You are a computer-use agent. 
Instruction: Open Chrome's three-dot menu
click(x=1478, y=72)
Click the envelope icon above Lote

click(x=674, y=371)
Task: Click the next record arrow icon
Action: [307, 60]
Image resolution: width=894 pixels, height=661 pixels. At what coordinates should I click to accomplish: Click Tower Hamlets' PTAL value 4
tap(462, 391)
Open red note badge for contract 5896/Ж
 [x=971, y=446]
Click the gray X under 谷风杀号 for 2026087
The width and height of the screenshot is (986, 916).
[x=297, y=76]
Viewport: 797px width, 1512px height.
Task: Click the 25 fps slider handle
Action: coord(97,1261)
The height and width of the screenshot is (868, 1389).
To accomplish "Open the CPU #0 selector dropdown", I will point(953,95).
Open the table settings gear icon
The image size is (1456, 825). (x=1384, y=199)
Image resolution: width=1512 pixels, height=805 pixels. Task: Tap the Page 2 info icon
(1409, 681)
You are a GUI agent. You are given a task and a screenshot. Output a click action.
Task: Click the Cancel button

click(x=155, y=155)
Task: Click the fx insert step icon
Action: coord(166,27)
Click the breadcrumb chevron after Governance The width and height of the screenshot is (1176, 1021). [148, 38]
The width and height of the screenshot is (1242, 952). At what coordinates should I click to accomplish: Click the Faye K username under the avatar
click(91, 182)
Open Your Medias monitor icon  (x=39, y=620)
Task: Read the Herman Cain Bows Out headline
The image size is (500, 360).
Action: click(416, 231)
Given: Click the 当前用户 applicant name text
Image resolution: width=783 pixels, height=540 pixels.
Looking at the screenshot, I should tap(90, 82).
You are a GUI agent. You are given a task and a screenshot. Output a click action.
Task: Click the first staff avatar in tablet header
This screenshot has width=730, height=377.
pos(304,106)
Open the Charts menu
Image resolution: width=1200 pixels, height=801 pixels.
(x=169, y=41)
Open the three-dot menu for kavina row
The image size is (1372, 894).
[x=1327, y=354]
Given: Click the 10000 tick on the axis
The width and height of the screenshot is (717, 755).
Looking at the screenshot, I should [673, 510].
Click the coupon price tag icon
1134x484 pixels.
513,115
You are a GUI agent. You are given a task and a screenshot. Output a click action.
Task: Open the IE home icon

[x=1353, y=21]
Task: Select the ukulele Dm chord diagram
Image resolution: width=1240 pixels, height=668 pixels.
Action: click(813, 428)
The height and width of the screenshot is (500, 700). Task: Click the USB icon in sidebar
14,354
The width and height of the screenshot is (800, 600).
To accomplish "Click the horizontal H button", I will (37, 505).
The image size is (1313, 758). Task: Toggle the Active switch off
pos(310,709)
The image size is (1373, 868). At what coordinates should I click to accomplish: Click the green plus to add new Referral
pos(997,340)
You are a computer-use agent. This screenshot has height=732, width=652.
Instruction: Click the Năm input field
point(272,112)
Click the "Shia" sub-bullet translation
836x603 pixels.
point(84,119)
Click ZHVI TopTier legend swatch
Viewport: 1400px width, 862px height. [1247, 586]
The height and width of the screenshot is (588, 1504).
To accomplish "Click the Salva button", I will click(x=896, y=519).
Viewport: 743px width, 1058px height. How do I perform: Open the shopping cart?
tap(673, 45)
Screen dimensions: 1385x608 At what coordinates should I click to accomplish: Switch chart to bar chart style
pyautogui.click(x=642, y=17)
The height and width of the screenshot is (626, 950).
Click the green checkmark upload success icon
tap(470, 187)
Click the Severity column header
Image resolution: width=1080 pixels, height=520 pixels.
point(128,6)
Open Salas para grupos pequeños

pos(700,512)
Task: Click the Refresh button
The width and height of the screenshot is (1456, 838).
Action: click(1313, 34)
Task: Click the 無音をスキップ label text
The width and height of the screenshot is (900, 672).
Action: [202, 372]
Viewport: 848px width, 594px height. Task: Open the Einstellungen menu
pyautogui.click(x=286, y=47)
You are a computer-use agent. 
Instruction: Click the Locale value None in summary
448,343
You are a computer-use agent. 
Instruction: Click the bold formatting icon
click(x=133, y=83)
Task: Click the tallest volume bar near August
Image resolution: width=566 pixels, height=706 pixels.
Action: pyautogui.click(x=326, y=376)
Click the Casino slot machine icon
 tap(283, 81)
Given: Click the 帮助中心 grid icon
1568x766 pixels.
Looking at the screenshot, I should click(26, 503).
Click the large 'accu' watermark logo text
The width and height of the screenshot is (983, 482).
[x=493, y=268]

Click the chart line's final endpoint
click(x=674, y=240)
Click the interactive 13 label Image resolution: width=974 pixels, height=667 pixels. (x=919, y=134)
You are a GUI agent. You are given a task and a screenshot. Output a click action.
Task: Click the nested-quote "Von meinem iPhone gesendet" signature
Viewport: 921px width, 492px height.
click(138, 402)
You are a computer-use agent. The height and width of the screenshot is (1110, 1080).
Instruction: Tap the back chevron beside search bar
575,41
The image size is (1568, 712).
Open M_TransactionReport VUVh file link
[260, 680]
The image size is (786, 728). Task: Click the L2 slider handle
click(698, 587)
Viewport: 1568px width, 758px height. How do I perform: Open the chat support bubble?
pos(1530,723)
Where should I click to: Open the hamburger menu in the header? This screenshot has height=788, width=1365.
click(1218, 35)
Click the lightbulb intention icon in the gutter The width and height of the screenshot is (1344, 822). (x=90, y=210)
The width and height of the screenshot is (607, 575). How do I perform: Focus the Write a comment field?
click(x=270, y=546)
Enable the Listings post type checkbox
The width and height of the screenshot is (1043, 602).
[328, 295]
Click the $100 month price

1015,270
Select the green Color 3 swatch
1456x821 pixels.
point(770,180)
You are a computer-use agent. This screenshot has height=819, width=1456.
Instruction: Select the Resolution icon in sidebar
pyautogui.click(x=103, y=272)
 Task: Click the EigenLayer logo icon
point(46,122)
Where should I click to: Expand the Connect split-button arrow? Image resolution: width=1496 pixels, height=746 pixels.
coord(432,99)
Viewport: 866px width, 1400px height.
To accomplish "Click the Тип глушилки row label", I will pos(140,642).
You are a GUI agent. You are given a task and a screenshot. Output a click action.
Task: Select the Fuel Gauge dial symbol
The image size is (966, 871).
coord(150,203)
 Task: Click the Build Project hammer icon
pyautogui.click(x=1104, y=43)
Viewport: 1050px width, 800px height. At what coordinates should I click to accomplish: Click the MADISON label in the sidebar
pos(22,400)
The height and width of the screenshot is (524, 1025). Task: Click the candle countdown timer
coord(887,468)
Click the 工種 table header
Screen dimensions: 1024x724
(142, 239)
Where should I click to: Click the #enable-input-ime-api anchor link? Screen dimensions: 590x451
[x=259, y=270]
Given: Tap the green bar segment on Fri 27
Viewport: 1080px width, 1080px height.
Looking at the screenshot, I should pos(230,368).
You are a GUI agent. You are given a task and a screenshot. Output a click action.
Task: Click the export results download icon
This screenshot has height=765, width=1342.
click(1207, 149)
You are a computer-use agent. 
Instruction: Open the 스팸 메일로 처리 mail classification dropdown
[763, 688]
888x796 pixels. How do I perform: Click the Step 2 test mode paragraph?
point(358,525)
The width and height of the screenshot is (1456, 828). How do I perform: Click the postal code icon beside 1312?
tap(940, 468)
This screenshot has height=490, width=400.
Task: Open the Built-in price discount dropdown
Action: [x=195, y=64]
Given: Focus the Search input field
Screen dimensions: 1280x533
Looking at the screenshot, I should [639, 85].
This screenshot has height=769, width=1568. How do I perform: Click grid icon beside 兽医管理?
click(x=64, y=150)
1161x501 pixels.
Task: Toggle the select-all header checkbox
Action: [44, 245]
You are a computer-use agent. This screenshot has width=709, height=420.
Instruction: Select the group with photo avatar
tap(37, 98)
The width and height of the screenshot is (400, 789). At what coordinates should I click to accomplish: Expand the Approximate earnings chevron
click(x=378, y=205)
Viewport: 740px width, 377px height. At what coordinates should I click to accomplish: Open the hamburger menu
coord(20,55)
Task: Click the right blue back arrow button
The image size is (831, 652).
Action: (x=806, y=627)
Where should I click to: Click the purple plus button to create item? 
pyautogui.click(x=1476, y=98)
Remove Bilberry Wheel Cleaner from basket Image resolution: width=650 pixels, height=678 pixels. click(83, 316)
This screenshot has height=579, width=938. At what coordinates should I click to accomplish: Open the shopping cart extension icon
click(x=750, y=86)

• • • •

• TO BE DONE:
Take the rows beginning with the line containing "has height=732, width=652." and ending with the line containing "pos(700,512)", and rewrite them with "Severity" changed to "Priority", leaving everything else the same.

• ANSWER TO THIS PROBLEM:
You are a computer-use agent. This screenshot has height=732, width=652.
Instruction: Click the Năm input field
point(272,112)
Click the "Shia" sub-bullet translation
836x603 pixels.
point(84,119)
Click ZHVI TopTier legend swatch
Viewport: 1400px width, 862px height. [1247, 586]
The height and width of the screenshot is (588, 1504).
To accomplish "Click the Salva button", I will click(x=896, y=519).
Viewport: 743px width, 1058px height. How do I perform: Open the shopping cart?
tap(673, 45)
Screen dimensions: 1385x608 At what coordinates should I click to accomplish: Switch chart to bar chart style
pyautogui.click(x=642, y=17)
The height and width of the screenshot is (626, 950).
Click the green checkmark upload success icon
tap(470, 187)
Click the Priority column header
Image resolution: width=1080 pixels, height=520 pixels.
point(128,6)
Open Salas para grupos pequeños

pos(700,512)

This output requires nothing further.